Hi - I am working on https://www.propress.co.uk and I have managed to hide sections of the site’s html a user sees on Desktop when viewed on Mobile. (I am trying to speed up the page load speed on Mobile).
But the problem is that the hiding codes I’ve used in the css file don’t actually hide the code to the browser so page load speed is still slow.
Is there a way the mobile version of the site can be told to not use chunks of html?
The browser is always going to download all the HTML, so hiding some of it on mobile is not going to help as you have found.
If you run your website through Pagespeed Insights you can see that it doesn’t do so well for desktop either. I would concentrate on improving the overall loading speed.

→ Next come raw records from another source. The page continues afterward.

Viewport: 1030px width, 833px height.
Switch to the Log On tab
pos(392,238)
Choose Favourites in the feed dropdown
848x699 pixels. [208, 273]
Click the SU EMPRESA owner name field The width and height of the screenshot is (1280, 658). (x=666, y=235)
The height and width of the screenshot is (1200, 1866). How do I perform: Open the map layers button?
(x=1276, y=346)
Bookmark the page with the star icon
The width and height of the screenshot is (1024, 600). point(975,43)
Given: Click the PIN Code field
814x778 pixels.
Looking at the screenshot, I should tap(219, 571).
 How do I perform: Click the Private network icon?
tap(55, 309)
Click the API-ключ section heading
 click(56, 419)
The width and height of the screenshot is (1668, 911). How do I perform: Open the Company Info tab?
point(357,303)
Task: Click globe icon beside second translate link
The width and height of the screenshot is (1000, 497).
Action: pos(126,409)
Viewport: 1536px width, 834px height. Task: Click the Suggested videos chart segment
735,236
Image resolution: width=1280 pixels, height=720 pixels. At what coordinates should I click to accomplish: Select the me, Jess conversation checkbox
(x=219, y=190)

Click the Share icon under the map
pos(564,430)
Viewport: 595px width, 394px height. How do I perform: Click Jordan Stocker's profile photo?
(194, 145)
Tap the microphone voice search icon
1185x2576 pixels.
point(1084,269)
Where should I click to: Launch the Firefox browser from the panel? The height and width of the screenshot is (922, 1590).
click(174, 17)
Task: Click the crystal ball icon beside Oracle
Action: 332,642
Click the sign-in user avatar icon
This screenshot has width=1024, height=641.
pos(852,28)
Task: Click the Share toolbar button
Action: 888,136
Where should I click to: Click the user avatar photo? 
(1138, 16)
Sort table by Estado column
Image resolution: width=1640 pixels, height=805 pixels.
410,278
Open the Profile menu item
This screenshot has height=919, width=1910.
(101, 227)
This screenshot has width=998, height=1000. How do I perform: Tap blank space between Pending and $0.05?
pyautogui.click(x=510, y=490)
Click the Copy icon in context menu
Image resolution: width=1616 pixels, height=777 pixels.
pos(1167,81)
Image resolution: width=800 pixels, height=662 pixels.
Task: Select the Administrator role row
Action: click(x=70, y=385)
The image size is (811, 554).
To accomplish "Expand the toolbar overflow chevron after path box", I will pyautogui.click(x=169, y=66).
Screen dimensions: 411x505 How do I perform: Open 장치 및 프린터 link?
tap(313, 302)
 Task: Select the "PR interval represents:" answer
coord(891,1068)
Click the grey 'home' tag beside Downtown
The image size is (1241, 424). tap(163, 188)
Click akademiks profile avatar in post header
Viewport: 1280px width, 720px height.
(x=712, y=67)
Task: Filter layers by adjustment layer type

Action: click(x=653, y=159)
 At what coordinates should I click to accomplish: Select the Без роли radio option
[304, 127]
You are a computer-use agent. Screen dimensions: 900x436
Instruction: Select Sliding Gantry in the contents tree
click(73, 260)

I have done all I can to reduce load speed (within the constraints of needing certain large images), so can I assume there is no way to improve mobile load speed per se?
I notice your site has a huge number - 55 to be exact, of javascript files that it loads. Most are Wordpress, and while each one is relatively small, it takes its own http request over the network. Your site as a total takes 136 http requests, so that’s a decent percentage and I suspect a goodly portion of your load time. I don’t know if Wordpress has ways to bundle all those individual JS files into a single file to load, but you might poke around and see.
Page Speed Insights is showing pretty poor performance, so I’m sure there is more that can be done, observing the issues it highlights.
Can’t you use smaller images for smaller devices?
When I come to look at some of the images, they are not used in the most efficient way.
A good example is the main header image in red. The actual picture only covers the bottom right part of the whole image, its physical size could be reduced to one quarter without any loss by cropping to the actual image content, then placing in the bottom right on a plain red background.
Elsewhere you have background images, but as they are applied as inline styles, you are not able to serve smaller versions in media queries.
For actual image elements you may use srcset or picture to select smaller images.
And this is just images, there are plenty of other points to look into.